FAQs About the Roblox Schlep Situation

Why did Roblox ban Schlep?

Roblox banned Schlep on August 9, 2025 for violating their vigilante groups policy. The company claimed he interfered with their safety protocols by creating decoy accounts, engaging predators, and reporting them to police instead of through Roblox’s official channels. Schlep successfully helped arrest six predators before being banned.

What is Schlep’s real name and background?

Schlep’s real name is Michael. He is a Texas-based YouTuber born in 2002 or 2003 who started playing Roblox at age eight. He was groomed by a popular developer on the platform during childhood, an experience that led to a suicide attempt and motivated his later predator-catching efforts.

How many predators did Schlep help arrest?

Schlep helped law enforcement arrest six predators who used Roblox to target minors. One of the arrests did not result in charges, but the others led to successful prosecutions. His investigations were documented on his YouTube channel.

Is Chris Hansen making a documentary about this?

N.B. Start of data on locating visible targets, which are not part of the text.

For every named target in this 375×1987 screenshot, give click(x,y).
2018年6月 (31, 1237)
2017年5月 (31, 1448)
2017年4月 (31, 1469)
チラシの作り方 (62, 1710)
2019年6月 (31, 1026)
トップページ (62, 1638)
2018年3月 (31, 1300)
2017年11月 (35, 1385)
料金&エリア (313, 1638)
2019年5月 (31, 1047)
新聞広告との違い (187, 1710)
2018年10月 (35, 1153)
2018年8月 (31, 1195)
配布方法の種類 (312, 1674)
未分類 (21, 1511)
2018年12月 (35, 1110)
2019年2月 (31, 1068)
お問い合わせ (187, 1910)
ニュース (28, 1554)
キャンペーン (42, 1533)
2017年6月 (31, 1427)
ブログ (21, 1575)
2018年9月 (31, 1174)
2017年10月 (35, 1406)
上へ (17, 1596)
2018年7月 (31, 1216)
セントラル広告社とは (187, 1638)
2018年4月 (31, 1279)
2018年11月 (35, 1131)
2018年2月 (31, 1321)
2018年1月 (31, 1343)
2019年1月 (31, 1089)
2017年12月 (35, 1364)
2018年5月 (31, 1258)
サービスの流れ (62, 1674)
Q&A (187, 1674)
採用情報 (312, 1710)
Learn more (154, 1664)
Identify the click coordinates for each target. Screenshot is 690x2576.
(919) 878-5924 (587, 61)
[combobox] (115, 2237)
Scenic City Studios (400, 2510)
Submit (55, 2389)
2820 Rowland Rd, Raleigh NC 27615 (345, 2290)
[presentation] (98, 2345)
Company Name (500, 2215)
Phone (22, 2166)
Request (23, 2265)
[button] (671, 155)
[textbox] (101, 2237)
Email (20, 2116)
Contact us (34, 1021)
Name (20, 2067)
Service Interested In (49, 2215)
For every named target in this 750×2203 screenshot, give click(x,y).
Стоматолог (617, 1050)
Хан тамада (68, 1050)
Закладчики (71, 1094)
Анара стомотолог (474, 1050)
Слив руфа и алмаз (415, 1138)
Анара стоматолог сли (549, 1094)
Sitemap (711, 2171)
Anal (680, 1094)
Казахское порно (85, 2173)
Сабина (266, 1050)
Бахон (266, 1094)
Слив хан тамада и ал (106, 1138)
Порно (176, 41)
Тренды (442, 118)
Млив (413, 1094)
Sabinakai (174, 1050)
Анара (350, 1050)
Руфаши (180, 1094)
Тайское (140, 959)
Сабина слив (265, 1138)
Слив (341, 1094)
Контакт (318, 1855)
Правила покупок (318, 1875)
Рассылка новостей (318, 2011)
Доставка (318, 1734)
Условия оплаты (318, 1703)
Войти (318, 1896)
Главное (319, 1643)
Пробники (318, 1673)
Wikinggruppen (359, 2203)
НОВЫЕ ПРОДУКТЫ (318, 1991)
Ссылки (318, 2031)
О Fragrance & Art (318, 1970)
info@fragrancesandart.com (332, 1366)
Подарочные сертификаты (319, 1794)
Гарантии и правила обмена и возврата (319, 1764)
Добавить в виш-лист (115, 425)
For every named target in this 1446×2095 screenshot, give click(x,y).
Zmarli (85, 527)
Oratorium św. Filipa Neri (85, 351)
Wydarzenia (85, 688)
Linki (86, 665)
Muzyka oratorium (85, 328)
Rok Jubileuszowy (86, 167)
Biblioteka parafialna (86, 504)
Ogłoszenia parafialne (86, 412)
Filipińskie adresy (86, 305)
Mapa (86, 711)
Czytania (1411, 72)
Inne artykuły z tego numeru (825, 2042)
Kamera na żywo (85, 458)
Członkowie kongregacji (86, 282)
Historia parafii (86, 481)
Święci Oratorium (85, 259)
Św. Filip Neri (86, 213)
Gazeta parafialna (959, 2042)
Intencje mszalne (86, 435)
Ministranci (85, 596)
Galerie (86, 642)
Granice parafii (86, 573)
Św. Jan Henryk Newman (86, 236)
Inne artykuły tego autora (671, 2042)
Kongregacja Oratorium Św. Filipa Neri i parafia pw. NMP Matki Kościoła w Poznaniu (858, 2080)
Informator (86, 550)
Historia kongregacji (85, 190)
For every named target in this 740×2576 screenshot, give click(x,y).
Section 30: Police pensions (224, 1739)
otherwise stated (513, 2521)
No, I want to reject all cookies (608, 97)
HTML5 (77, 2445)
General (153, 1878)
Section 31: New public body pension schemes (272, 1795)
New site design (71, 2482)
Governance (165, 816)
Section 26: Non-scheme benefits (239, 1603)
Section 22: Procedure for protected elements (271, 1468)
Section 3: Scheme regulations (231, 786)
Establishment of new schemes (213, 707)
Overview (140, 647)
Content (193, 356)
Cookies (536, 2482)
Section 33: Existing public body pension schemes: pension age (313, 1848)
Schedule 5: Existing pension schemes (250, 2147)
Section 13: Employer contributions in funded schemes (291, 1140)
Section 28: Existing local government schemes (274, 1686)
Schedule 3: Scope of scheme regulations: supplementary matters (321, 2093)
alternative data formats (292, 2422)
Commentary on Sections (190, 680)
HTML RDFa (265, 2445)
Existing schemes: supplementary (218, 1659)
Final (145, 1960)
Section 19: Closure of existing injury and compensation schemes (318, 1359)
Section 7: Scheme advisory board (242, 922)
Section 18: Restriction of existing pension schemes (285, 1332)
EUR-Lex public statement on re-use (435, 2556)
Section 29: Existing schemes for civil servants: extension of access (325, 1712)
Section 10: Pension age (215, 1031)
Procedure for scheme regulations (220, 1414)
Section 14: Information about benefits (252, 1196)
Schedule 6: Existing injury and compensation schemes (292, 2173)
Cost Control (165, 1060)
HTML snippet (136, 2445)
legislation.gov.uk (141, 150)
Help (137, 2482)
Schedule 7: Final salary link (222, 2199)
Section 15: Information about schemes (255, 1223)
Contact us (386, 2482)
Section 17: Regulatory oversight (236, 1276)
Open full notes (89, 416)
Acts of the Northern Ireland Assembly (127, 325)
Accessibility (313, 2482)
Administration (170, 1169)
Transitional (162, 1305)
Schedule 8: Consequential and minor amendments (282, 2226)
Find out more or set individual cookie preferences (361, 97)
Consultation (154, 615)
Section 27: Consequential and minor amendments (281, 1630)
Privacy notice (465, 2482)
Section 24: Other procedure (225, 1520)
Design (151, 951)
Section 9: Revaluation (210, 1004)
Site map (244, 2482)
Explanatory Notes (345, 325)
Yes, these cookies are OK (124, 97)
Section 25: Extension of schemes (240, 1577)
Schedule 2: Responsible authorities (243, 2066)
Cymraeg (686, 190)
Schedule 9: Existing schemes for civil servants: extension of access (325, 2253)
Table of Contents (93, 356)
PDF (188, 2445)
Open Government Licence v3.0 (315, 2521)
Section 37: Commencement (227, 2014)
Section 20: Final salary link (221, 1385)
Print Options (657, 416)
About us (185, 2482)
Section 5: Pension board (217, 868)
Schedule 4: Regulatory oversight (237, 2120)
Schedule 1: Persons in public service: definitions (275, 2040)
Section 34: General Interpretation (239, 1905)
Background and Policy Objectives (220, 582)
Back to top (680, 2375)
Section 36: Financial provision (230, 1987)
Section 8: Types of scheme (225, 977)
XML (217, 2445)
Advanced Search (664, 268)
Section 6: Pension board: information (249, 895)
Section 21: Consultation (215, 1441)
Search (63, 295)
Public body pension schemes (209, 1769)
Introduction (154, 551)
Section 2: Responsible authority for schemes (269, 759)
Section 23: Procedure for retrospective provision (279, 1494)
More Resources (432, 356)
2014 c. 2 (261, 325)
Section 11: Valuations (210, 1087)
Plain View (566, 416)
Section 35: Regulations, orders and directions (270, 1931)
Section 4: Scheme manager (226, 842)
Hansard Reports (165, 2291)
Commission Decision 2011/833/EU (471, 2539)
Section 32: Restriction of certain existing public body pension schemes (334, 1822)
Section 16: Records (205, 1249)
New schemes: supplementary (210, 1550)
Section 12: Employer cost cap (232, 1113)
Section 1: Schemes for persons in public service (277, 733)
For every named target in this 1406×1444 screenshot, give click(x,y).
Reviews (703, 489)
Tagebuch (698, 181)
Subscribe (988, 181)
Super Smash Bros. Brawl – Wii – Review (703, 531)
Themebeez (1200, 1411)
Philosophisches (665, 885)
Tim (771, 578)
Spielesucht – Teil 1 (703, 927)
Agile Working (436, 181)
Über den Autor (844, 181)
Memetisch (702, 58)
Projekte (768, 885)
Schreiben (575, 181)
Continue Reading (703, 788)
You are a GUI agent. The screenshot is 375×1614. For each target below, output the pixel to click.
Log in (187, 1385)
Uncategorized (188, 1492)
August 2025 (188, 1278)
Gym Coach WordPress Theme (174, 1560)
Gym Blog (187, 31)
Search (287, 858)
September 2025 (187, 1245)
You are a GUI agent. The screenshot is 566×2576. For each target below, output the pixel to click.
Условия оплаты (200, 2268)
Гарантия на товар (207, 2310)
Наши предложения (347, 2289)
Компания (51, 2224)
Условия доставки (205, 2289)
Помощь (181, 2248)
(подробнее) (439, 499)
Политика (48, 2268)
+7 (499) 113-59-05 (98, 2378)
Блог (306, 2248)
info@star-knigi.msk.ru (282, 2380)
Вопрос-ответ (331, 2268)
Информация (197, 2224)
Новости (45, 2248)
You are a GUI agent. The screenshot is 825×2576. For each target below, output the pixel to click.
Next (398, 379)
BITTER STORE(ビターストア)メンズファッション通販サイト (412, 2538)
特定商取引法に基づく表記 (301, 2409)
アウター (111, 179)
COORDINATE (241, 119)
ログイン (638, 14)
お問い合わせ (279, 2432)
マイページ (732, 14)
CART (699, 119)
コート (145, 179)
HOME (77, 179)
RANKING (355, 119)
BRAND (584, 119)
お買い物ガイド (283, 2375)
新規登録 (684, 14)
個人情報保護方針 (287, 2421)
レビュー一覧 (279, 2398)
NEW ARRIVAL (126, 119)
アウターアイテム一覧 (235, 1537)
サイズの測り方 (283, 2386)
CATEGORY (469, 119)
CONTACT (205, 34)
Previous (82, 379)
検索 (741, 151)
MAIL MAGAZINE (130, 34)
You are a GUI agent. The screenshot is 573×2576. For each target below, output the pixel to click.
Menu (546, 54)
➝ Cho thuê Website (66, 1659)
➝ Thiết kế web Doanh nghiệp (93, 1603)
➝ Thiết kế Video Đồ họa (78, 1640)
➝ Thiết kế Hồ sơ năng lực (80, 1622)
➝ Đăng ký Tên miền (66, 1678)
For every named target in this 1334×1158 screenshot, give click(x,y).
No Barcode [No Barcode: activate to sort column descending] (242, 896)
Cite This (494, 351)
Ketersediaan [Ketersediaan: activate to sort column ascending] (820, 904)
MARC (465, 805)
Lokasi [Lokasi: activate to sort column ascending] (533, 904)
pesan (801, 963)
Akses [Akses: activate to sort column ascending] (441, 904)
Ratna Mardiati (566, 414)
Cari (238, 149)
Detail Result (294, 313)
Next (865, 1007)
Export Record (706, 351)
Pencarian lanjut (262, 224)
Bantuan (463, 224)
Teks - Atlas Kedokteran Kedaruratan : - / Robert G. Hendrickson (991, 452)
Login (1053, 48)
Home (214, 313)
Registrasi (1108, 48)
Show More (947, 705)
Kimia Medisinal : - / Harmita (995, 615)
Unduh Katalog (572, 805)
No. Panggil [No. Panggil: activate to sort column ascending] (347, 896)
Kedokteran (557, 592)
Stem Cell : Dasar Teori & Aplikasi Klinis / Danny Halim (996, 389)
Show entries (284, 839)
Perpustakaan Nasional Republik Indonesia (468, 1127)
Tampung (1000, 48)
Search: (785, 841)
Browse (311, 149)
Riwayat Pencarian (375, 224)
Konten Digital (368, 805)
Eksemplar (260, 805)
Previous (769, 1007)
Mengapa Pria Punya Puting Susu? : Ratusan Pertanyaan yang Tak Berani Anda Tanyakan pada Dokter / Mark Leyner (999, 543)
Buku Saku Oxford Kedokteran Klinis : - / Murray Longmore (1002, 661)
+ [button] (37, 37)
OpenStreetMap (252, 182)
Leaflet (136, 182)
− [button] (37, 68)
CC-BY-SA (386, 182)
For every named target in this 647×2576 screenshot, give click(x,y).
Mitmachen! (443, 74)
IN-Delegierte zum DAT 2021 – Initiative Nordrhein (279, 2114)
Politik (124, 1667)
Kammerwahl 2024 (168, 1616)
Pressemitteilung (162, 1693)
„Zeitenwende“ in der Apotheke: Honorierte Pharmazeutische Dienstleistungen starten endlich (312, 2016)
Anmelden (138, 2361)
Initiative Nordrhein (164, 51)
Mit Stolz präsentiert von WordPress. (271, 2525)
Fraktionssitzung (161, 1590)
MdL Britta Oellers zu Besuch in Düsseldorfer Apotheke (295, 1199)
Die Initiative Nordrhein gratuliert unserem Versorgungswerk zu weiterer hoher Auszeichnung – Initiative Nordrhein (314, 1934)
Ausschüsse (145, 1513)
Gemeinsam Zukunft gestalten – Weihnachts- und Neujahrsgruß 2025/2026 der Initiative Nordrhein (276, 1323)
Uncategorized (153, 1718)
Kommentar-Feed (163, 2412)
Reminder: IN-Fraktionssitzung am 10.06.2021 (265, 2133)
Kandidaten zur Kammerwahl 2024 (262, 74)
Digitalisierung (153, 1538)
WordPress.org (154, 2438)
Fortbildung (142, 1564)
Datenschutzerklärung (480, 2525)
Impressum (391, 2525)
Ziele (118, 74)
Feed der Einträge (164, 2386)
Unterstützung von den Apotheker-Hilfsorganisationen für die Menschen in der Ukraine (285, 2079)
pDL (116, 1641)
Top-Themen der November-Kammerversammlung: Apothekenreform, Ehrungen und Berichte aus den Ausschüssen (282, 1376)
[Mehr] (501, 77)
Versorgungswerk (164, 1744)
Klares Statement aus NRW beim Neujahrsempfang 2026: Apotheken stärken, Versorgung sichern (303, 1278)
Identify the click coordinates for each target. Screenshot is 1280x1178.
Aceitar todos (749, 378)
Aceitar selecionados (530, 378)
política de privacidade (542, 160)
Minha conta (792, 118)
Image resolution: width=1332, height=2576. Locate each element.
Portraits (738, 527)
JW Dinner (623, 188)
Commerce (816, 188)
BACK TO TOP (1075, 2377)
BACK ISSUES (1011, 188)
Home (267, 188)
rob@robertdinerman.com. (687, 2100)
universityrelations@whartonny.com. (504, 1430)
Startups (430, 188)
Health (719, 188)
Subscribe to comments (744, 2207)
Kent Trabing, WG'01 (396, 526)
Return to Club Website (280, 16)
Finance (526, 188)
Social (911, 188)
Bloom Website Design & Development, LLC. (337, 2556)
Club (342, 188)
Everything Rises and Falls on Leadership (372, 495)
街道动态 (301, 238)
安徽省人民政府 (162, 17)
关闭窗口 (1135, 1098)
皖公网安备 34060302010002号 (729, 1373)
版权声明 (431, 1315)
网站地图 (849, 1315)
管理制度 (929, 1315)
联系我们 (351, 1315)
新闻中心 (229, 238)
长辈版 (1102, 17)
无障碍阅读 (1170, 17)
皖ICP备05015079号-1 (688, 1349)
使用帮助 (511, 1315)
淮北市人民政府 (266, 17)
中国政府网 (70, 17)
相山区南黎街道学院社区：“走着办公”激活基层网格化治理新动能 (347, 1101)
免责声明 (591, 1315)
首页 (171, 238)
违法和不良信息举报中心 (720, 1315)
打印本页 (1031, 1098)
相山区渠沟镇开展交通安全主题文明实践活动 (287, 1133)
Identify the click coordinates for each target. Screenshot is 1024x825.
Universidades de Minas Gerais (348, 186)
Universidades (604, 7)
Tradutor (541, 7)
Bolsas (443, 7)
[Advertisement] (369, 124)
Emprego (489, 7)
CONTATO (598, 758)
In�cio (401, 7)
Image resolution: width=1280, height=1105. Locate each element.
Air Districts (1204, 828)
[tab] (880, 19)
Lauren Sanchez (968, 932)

Yes, Chris Hansen announced he is producing a documentary exploring Roblox’s systemic failures and its decision to ban Schlep instead of addressing predators. Hansen appeared with Schlep at CrimeCon in September 2025 for a panel discussion about the situation.

Which states are suing Roblox?

As of November 2025, Louisiana, Kentucky, and Texas have filed lawsuits against Roblox over child safety concerns. Louisiana Attorney General Liz Murrill called the platform the perfect place for pedophiles in her August 2025 lawsuit.

How many victims are represented in the legal case?

Attorney Steven Vanderporten represents Schlep and over 500 alleged victims, many of whom are minors believed to have been exploited within Roblox’s online community. This represents potential class action lawsuit territory.

Did Roblox CEO David Baszucki block Schlep on social media?

Yes, Roblox CEO David Baszucki blocked Schlep on Twitter after the ban. However, in a September 2025 CNBC interview, Baszucki claimed he contacted Schlep and would love his help maintaining platform security, which Schlep called a PR stunt.

What happened at CrimeCon?

In September 2025, Schlep appeared at CrimeCon in Denver alongside Chris Hansen, Marion County Florida Detective Henrik Ousted, and attorney Steven Vanderporten. They discussed Roblox’s failure to protect children and the company’s strategy to reshape the narrative around the controversy.

Conclusion

The November 2025 contact between Roblox and Schlep marks a potential turning point in a controversy that exposed serious child safety failures on one of the world’s most popular gaming platforms. What started with one survivor’s determination to protect others escalated into multiple state lawsuits, a Chris Hansen documentary, congressional petitions, and legal representation for hundreds of alleged victims. Roblox’s decision to finally reach out after months of threatening legal action suggests the company recognizes it can no longer maintain its position that the whistleblower is the problem. Whether this leads to genuine safety improvements or just corporate damage control will determine if any good comes from this painful chapter. For parents with children on Roblox, the situation serves as a reminder that platform safety claims should be viewed skeptically and that vigilant supervision remains essential. For other gaming platforms, the Schlep controversy demonstrates what happens when you prioritize reputation management over child protection. The story is far from over, but at least the conversation is finally happening.